# WHAT TO WORK ON:
Copy the records below verbatim, from the line containing "This screenshot has height=700, width=2576. Find" through the line containing "The image size is (2576, 728). In", including both of those lines.

**********

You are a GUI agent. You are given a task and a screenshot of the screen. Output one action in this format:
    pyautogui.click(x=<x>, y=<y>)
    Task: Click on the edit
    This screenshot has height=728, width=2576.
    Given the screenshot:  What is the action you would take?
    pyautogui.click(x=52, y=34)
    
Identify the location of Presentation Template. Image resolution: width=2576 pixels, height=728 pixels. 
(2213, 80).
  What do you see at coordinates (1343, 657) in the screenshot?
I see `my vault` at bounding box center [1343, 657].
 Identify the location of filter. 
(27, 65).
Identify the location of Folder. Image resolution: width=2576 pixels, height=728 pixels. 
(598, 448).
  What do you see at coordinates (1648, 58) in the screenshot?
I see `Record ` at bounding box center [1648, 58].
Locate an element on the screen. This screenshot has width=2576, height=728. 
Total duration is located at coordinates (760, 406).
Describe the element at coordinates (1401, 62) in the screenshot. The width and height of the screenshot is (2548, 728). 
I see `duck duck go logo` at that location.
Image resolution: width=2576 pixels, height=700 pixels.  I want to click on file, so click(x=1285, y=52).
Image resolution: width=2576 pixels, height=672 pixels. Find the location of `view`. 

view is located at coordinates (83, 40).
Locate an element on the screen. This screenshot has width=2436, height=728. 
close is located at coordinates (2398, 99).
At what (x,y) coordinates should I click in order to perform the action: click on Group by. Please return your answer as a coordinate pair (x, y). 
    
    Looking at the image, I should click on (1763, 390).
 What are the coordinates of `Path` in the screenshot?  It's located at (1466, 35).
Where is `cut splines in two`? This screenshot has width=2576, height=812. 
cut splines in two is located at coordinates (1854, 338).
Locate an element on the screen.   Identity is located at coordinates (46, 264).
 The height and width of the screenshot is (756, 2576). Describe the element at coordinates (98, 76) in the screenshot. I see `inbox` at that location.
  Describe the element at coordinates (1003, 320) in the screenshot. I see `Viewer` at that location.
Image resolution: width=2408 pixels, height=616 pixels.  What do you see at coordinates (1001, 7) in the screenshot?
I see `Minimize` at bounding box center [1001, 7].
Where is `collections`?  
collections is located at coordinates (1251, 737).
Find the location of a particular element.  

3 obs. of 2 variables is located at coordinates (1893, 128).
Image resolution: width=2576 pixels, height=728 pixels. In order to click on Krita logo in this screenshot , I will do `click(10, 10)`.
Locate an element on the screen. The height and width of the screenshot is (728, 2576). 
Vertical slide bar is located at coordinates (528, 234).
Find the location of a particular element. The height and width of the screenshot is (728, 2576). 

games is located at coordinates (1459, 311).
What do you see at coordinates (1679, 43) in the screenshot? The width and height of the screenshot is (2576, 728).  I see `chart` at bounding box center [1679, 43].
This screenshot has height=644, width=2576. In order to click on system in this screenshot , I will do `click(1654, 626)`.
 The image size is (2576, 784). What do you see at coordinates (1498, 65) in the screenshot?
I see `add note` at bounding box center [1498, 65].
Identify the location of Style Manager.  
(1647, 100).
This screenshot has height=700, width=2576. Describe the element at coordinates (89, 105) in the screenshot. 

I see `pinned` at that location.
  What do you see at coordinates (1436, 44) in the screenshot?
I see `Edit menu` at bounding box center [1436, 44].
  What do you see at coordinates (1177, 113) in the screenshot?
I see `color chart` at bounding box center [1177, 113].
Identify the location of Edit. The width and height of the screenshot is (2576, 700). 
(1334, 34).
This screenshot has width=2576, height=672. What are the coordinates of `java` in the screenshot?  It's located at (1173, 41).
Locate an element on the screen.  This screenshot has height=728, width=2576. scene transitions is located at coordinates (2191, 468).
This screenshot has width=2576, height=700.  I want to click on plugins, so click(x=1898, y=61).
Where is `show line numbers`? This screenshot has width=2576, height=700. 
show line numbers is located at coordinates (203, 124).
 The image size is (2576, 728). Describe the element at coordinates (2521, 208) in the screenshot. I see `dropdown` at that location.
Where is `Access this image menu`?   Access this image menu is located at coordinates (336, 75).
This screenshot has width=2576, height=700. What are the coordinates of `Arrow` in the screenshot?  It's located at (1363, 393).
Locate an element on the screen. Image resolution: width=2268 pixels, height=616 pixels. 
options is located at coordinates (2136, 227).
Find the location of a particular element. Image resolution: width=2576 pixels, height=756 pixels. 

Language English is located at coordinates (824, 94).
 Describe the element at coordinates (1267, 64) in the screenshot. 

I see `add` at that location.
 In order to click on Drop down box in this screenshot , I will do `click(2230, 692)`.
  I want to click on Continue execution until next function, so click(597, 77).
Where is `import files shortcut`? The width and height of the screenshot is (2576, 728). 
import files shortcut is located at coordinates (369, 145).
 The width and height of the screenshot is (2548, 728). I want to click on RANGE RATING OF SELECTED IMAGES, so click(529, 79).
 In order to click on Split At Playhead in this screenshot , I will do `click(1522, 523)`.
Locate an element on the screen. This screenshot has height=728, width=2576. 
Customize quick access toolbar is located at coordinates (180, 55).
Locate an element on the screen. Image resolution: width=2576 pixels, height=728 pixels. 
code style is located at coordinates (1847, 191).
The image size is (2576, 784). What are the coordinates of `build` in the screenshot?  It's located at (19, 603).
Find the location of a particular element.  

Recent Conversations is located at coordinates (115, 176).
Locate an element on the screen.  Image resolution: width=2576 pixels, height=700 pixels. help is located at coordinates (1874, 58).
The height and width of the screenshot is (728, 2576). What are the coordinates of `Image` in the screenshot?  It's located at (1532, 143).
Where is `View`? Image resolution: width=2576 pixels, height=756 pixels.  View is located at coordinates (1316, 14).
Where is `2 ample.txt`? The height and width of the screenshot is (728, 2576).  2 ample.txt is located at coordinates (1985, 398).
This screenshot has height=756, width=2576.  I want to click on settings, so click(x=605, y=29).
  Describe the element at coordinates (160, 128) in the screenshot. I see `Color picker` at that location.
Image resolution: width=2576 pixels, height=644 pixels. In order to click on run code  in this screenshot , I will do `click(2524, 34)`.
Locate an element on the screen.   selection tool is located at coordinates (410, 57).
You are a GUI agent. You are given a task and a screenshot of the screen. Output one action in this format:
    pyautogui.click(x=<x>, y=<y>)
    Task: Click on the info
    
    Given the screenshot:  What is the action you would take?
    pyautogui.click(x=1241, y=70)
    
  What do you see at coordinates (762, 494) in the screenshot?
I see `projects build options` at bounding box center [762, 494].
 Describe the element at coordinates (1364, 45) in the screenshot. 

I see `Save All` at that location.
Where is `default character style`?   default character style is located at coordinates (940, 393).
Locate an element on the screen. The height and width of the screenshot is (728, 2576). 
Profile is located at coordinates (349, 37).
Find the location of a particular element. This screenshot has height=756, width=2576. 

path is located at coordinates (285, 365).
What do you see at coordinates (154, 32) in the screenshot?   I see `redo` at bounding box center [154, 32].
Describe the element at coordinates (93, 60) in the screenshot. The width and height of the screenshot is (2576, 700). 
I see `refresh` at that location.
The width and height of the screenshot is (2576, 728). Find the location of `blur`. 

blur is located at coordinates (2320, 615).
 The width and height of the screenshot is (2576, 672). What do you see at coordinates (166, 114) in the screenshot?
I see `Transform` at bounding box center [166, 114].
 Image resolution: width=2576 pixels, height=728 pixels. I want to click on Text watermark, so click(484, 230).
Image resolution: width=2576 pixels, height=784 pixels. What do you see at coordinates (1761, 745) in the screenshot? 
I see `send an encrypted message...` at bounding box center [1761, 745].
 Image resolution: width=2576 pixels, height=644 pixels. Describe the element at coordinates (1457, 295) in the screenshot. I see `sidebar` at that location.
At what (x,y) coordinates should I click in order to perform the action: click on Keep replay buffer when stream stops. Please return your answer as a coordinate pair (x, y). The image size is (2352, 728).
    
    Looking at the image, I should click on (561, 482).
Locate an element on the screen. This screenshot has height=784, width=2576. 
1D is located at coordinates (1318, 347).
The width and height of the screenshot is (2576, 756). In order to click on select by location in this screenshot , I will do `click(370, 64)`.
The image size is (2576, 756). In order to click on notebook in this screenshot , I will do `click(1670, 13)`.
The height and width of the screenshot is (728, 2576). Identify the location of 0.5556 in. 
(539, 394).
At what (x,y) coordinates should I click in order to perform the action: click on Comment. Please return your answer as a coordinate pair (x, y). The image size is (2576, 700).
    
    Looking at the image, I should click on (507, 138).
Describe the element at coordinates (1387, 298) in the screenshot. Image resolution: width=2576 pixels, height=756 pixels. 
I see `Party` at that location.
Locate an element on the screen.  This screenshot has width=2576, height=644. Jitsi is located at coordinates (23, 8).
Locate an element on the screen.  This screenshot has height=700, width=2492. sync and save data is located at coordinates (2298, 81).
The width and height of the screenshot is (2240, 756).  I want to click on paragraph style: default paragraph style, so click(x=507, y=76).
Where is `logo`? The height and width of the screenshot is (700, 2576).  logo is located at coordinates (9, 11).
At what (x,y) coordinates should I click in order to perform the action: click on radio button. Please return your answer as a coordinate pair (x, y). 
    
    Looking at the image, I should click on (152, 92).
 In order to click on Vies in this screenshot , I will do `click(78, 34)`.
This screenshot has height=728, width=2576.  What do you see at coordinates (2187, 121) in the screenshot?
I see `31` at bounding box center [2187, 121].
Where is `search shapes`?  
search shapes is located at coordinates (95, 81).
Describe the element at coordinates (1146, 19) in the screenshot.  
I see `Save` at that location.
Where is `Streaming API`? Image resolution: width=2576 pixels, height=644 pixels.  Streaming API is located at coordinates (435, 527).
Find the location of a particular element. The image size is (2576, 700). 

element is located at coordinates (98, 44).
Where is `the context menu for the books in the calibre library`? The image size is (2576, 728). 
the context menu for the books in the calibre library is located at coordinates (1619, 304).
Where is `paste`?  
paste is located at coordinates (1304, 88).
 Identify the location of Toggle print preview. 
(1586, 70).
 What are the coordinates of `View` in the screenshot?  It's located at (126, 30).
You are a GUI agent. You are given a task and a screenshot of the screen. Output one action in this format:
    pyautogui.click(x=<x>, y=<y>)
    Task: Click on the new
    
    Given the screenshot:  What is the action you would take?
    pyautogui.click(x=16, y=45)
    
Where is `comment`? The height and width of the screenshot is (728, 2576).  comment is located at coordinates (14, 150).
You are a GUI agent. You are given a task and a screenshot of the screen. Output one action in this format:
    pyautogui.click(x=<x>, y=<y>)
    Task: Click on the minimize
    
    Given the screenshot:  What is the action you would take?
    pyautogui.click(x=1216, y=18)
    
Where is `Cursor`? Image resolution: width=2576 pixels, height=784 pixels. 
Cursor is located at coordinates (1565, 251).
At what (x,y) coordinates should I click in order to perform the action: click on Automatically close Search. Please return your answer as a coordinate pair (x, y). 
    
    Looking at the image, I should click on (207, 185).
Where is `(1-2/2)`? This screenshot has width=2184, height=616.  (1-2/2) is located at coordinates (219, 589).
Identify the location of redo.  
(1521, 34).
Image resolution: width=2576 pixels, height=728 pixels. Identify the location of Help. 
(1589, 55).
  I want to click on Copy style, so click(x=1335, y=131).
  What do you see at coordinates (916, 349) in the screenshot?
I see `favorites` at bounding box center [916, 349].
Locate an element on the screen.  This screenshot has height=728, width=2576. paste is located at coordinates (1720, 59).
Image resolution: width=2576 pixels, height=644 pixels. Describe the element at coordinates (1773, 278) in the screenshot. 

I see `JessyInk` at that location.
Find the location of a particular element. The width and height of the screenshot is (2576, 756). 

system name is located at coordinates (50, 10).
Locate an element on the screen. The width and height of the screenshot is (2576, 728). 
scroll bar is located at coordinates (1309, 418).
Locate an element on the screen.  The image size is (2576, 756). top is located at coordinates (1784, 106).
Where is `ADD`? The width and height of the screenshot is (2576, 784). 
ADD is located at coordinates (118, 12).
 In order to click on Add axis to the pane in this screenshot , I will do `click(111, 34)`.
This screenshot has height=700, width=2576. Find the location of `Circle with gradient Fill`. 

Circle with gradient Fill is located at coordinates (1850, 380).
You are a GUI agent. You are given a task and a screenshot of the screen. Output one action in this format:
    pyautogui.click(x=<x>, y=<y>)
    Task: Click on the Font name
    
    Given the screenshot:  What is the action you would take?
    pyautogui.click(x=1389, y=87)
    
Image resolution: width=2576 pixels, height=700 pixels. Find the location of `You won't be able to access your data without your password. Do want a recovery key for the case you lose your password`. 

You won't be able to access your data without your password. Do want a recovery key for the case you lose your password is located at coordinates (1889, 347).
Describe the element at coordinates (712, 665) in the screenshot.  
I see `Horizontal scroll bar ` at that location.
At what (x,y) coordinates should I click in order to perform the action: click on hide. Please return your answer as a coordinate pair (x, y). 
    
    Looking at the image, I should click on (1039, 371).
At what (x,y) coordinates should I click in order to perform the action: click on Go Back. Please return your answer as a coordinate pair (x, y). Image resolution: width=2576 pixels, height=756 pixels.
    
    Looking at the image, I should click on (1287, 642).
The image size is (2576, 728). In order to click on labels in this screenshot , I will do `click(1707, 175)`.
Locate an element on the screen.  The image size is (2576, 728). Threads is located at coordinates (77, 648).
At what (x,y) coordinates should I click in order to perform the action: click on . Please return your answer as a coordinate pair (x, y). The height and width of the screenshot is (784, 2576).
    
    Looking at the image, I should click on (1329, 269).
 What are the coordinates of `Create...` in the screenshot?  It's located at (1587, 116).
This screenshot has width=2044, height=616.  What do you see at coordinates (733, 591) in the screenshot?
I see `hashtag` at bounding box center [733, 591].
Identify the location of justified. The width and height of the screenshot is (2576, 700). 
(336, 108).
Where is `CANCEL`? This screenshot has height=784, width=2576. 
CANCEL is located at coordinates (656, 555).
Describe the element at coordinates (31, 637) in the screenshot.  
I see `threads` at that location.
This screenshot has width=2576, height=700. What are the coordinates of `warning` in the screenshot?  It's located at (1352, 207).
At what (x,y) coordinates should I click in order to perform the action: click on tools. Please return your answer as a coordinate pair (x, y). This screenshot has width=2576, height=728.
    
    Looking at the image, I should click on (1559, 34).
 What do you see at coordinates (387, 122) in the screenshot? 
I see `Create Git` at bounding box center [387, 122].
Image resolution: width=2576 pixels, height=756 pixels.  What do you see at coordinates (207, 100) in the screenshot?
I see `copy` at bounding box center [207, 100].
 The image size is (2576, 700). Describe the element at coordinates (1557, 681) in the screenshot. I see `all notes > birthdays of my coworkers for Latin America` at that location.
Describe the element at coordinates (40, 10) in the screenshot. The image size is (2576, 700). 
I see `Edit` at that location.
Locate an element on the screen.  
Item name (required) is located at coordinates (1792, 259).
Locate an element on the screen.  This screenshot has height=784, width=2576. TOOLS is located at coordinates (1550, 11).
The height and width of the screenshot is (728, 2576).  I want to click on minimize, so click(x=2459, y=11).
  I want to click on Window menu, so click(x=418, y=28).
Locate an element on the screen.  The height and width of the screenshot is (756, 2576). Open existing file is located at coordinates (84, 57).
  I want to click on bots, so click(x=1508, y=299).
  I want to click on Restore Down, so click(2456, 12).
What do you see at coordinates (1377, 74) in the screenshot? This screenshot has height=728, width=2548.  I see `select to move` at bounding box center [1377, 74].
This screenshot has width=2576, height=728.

**********

# SOLUTION FOR THIS TASK:
This screenshot has height=700, width=2576. Find the location of `Circle with gradient Fill`. 

Circle with gradient Fill is located at coordinates (1850, 380).
You are a GUI agent. You are given a task and a screenshot of the screen. Output one action in this format:
    pyautogui.click(x=<x>, y=<y>)
    Task: Click on the Font name
    
    Given the screenshot:  What is the action you would take?
    pyautogui.click(x=1389, y=87)
    
Image resolution: width=2576 pixels, height=700 pixels. Find the location of `You won't be able to access your data without your password. Do want a recovery key for the case you lose your password`. 

You won't be able to access your data without your password. Do want a recovery key for the case you lose your password is located at coordinates (1889, 347).
Describe the element at coordinates (712, 665) in the screenshot.  
I see `Horizontal scroll bar ` at that location.
At what (x,y) coordinates should I click in order to perform the action: click on hide. Please return your answer as a coordinate pair (x, y). 
    
    Looking at the image, I should click on (1039, 371).
At what (x,y) coordinates should I click in order to perform the action: click on Go Back. Please return your answer as a coordinate pair (x, y). Image resolution: width=2576 pixels, height=756 pixels.
    
    Looking at the image, I should click on (1287, 642).
The image size is (2576, 728). In order to click on labels in this screenshot , I will do `click(1707, 175)`.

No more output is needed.